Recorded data
● ● ●
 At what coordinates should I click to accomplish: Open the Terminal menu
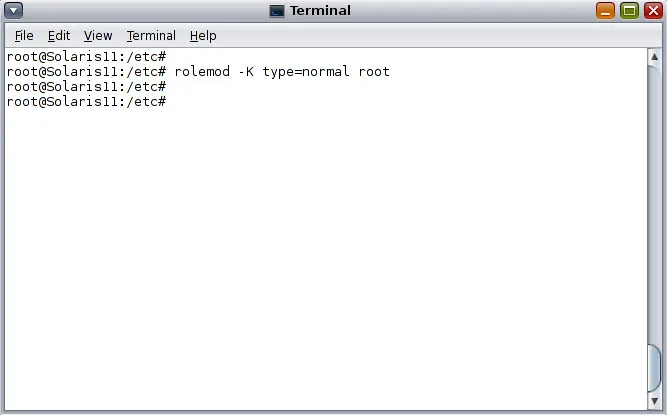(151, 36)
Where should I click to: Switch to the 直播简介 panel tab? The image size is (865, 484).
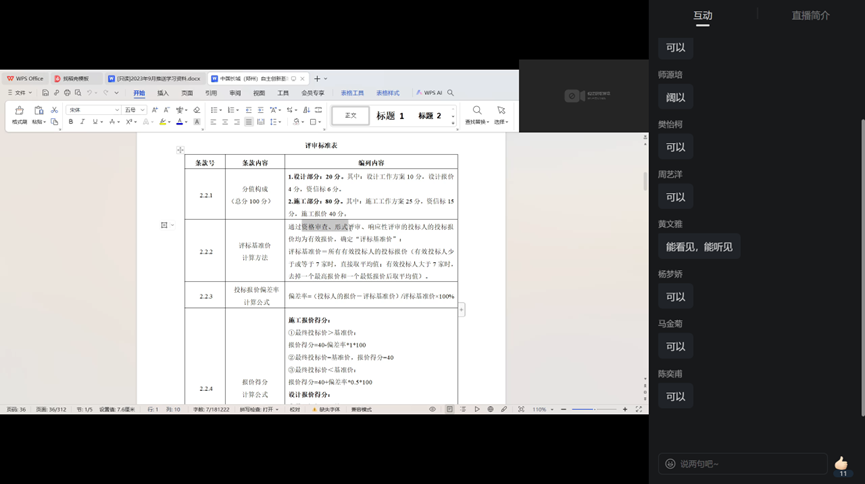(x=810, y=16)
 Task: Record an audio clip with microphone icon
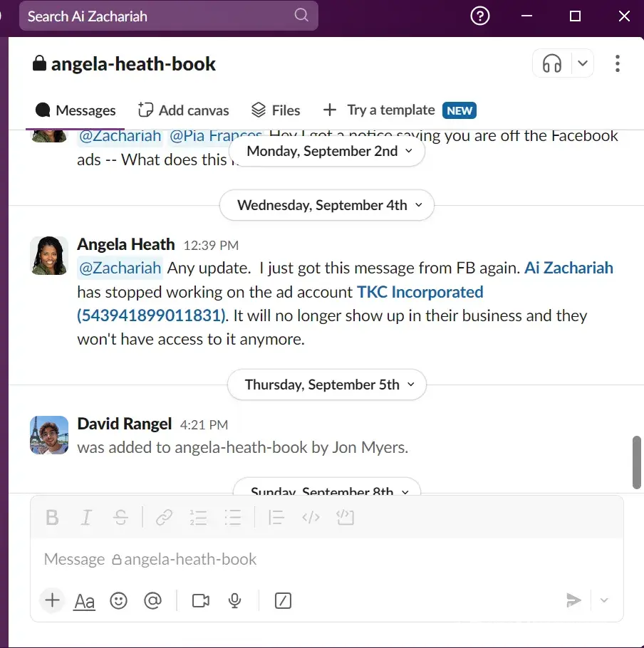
● ● ●
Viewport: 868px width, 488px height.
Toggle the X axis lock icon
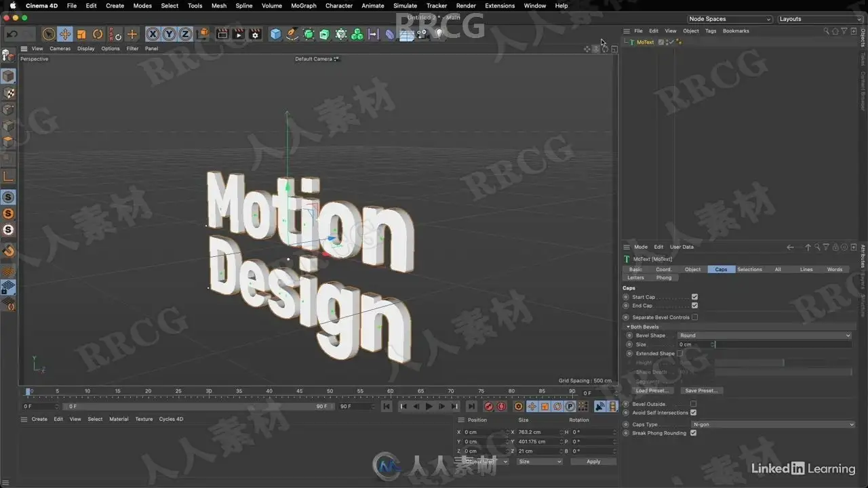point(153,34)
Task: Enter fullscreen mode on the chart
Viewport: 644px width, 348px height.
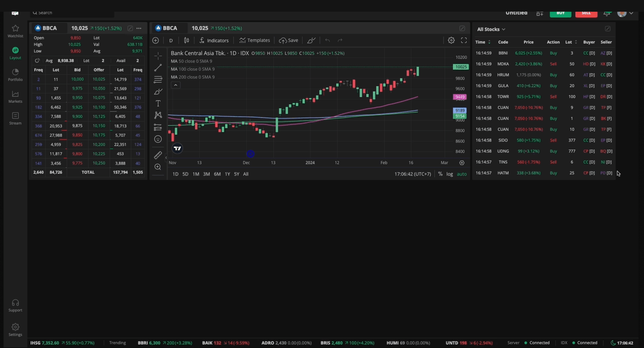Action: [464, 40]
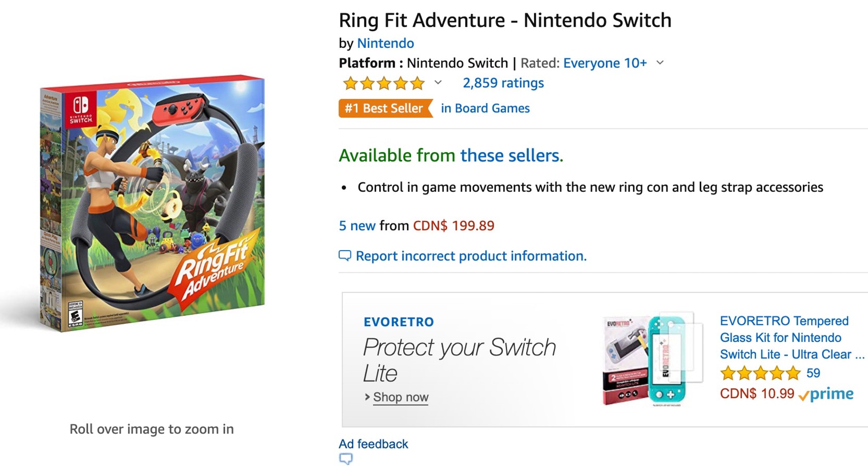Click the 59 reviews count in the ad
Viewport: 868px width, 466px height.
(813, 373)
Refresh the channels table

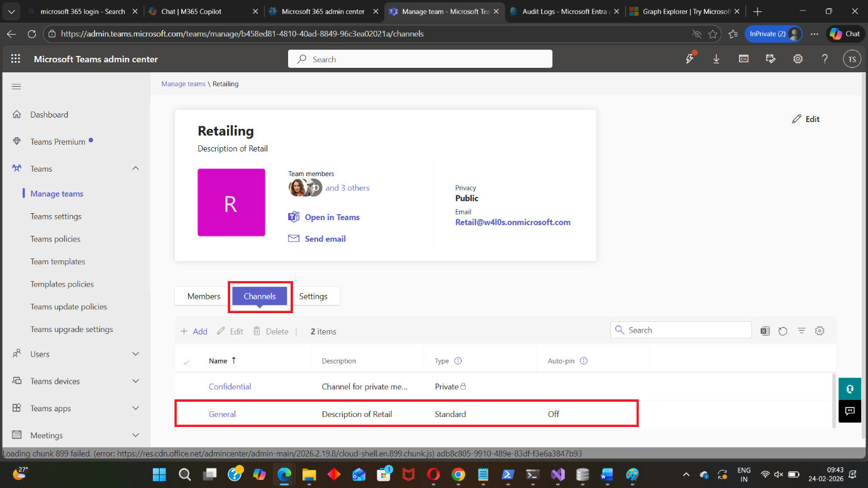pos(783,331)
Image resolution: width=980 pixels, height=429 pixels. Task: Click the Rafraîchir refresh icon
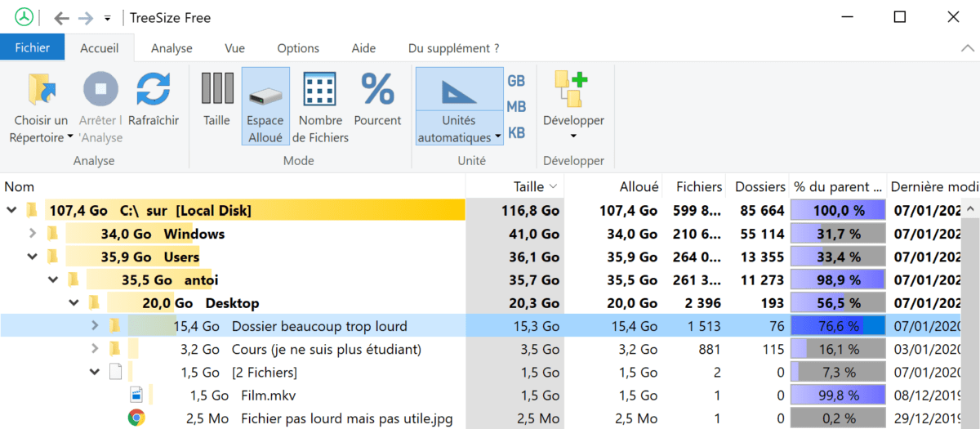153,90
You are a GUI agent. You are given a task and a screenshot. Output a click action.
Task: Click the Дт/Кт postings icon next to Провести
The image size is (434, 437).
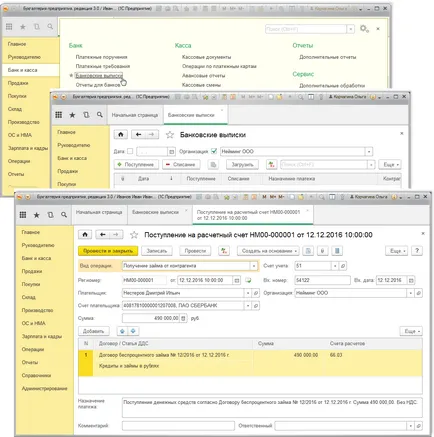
● ● ●
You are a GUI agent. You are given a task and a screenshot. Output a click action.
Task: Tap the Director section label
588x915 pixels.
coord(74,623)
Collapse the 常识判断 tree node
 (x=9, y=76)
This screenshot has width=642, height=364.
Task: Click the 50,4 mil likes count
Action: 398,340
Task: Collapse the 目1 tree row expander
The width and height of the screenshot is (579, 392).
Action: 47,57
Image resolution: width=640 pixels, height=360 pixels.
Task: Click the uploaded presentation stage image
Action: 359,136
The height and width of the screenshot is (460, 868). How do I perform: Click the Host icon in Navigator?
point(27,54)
● ● ●
Exercise prompt: The answer should consist only of the lines above from the one with "At what coordinates" through the one with "Task: Record an", repeated exactly, with no pictures among them.

Task output:
 At what coordinates should I click to accomplish: Open the Terminal menu
(151, 36)
Where should I click to: Switch to the 直播简介 panel tab? The image size is (865, 484).
(x=810, y=16)
 Task: Record an audio clip with microphone icon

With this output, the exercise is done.